Hi,
On 9/1/26 17:22, Matthew Brost wrote:
On Fri, Jan 09, 2026 at 12:27:50PM +1100, Jordan Niethe wrote:
Hi
On 9/1/26 11:31, Matthew Brost wrote:
On Fri, Jan 09, 2026 at 11:01:13AM +1100, Jordan Niethe wrote:
Hi,
On 8/1/26 16:42, Jordan Niethe wrote:
Hi,
On 8/1/26 13:25, Jordan Niethe wrote:
Hi,
On 8/1/26 05:36, Matthew Brost wrote:
Thanks for the series. For some reason Intel's CI couldn't apply this
series to drm-tip to get results [1]. I'll manually apply this
and run all
our SVM tests and get back you on results + review the changes here. For
future reference if you want to use our CI system, the series must apply
to drm-tip, feel free to rebase this series and just send to intel-xe
list if you want CI
Thanks, I'll rebase on drm-tip and send to the intel-xe list.

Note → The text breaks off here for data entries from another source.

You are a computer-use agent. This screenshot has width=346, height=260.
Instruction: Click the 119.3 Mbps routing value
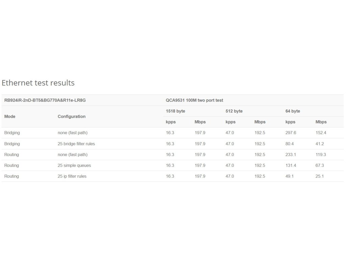[321, 154]
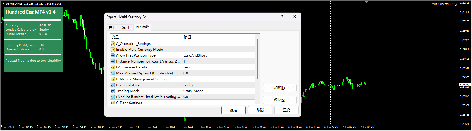472x131 pixels.
Task: Click the 保存(S) button
Action: (279, 100)

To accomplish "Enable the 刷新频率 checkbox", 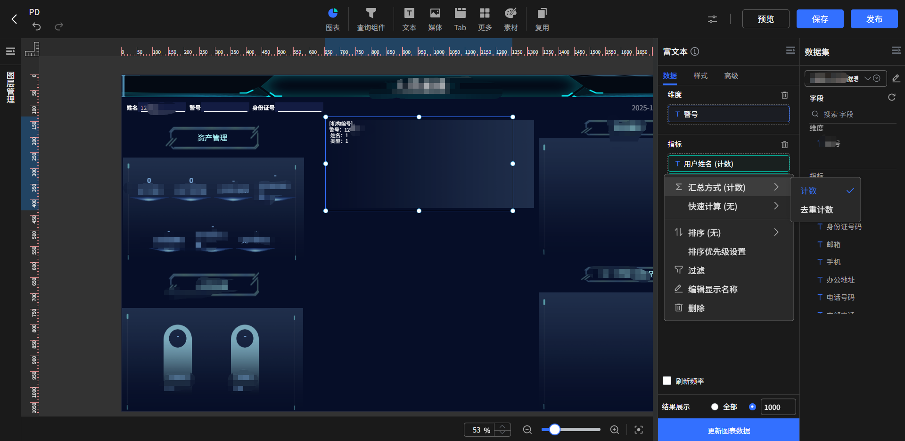I will click(667, 381).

For reference the rebase on drm-tip on the intel-xe list:
https://patchwork.freedesktop.org/series/159738/
Will watch the CI results.
The series causes some failures in the intel-xe tests:
https://patchwork.freedesktop.org/series/159738/#rev4
Working through the failures now.
Yea, I saw the failures. I haven't had time look at the patches on my
end quite yet. Scrabling to get a few things in 6.20/7.0 PR, so I may
not have bandwidth to look in depth until mid next week but digging is
on my TODO list.
Sure, that's completely fine. The failures seem pretty directly related to
the
series so I think I'll be able to make good progress.
For example
https://intel-gfx-ci.01.org/tree/intel-xe/xe-pw-159738v4/bat-bmg-2/igt@[email protected]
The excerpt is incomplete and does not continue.